The carcinogenic liver fluke Opisthorchis viverrini (O. viverrini) is endemic in Thailand and neighboring countries including Laos PDR, Vietnam and Cambodia. Infections with O. viverrini lead to hepatobiliary abnormalities including bile duct cancer-cholangiocarcinoma (CCA). Despite decades of extensive studies, the underlying mechanisms of how this parasite survives in the bile duct and causes disease are still unclear. Therefore, this study aims to identify and characterize the most abundant protein secreted by the parasite. Proteomics and bioinformatics analysis revealed that the most abundant secretory protein is a metallopeptidase, named Ov-M60-like-1. This protein contains an N-terminal carbohydrate-binding domain and a C-terminal M60-like domain with a zinc metallopeptidase HEXXH motif. Further analysis by mass spectrometry revealed that Ov-M60-like-1 is N-glycosylated. Recombinant Ov-M60-like-1 (rOv-M60-like-1) expressed in Escherichia coli (E. coli) was able to digest bovine submaxillary mucin (BSM). The mucinase activity was inhibited by the ion chelating agent EDTA, confirming its metallopeptidase identity. The enzyme was active at temperatures ranging 25-37 °C in a broad pH range (pH 2-10). The identification of Ov-M60-like-1 mucinase as the major secretory protein of O. viverrini worms warrants further research into the role of this glycoprotein in the pathology induced by this carcinogenic worm.

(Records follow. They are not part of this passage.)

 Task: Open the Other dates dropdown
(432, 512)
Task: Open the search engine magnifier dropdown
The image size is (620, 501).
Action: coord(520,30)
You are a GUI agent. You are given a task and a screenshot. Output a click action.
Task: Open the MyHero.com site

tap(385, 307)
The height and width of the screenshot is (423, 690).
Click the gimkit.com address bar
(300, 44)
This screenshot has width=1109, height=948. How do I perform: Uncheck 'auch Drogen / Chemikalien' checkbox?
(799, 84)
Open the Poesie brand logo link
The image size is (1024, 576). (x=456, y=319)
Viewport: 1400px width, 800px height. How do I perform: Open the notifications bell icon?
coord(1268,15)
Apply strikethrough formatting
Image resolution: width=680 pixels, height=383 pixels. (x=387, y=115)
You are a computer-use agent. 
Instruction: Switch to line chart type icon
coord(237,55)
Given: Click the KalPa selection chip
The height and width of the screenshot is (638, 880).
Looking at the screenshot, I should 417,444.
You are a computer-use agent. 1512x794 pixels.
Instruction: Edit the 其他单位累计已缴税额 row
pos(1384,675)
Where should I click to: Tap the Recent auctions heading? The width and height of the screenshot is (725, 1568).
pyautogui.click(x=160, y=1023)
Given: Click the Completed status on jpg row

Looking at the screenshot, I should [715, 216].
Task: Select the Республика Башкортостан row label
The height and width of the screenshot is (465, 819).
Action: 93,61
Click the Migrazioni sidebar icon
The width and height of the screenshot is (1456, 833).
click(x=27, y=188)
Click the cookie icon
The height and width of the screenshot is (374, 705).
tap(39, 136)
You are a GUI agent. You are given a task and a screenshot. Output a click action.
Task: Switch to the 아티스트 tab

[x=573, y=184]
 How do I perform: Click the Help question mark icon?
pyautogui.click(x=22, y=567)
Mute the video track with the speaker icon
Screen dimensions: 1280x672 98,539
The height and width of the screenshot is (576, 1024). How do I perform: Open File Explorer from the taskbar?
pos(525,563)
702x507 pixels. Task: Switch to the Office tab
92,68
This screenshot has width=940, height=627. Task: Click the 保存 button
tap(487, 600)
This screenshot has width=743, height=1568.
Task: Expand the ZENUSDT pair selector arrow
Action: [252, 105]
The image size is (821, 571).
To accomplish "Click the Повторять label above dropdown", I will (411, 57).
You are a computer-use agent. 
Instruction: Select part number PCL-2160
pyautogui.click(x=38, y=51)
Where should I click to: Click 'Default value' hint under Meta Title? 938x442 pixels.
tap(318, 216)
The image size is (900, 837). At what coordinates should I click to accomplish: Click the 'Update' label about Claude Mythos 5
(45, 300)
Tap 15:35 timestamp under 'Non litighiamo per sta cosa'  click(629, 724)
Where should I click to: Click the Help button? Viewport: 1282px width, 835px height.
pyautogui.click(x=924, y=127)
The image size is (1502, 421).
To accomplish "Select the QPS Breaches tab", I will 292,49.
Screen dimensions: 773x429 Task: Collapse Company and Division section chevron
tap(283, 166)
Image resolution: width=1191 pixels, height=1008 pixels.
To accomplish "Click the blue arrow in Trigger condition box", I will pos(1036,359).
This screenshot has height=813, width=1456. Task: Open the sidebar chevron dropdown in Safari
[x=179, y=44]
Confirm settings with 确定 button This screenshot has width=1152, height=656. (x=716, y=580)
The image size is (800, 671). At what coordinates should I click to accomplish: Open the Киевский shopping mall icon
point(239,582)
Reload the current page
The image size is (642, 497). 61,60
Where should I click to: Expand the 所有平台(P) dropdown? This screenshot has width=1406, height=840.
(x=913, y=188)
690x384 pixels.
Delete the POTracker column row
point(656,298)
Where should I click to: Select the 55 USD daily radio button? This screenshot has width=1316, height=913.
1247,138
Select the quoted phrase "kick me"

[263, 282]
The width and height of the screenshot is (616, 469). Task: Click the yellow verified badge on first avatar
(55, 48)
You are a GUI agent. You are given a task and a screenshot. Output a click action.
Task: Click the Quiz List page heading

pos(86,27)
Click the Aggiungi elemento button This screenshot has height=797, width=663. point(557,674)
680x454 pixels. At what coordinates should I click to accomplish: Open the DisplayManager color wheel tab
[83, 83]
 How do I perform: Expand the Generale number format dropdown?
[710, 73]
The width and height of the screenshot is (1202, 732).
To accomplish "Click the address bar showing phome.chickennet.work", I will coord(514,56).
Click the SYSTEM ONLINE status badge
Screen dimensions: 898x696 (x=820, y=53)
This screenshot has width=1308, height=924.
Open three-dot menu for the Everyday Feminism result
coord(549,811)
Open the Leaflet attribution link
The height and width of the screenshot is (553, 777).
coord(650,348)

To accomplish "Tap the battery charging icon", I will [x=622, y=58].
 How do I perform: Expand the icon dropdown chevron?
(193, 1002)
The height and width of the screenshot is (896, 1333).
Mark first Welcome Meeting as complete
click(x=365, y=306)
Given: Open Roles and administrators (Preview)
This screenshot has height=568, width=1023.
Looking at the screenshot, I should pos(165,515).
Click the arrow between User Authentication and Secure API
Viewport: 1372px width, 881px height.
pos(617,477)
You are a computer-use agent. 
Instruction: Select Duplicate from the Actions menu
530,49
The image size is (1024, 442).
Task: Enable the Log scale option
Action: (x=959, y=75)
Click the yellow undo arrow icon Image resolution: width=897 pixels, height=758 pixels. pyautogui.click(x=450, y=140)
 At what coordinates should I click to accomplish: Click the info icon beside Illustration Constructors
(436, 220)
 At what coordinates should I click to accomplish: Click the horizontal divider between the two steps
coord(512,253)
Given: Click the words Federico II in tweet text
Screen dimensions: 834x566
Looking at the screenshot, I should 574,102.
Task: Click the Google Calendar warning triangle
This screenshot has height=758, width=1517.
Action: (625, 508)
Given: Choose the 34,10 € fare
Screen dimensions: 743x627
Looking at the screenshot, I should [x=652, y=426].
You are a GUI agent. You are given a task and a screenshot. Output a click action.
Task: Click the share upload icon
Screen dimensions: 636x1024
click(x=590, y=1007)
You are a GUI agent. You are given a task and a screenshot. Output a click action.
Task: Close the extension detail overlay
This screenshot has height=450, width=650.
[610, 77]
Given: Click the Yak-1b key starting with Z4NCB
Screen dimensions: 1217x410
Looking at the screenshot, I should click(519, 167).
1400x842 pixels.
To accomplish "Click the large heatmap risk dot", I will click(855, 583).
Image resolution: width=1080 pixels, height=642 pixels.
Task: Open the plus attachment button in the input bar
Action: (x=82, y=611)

Identification and characterization of protein 14-3-3 in carcinogenic liver fluke Opisthorchis viverrini.

Protein 14-3-3s are abundant phospho-serine/threonine binding proteins, which are highly conserved among eukaryotes. Members of this protein family mediate metabolism and signal transduction networks through binding to hundreds of other protein partners. Protein 14-3-3s have been studied in other species of parasitic helminthes, but little is known about this protein in the carcinogenic liver fluke Opisthorchis viverrini. In this study, we identified and characterized protein 14-3-3s of O. viverrini. Seven protein 14-3-3 encoded sequences were retrieved from the O. viverrini genome database. Multiple alignment and phylogenetic analysis were performed. Two isoforms (protein 14-3-3 zeta and protein 14-3-3 epsilon) that have been previously found in the excretory-secretory (ES) products of O. viverrini were produced as recombinant protein in E. coli and the proteins were then used to immunize mice to obtain specific antibodies. Western blot analysis showed that both proteins were detected in all obtainable developmental stages of O. viverrini and the ES products. Immunolocalization revealed that both isoforms were expressed throughout tissues and organs except the gut epithelium. The highest expression was observed in testes especially in developing spermatocytes, suggesting their role in spermatogenesis. Prominent expression was also detected on tegumental surface of the parasite and on epical surface of bile duct epithelium indicates their additional role in host-parasite interaction. These findings indicate that protein 14-3-3s play important role in the life cycle of the parasite and might be involved in the pathogenesis of O. viverrini infection.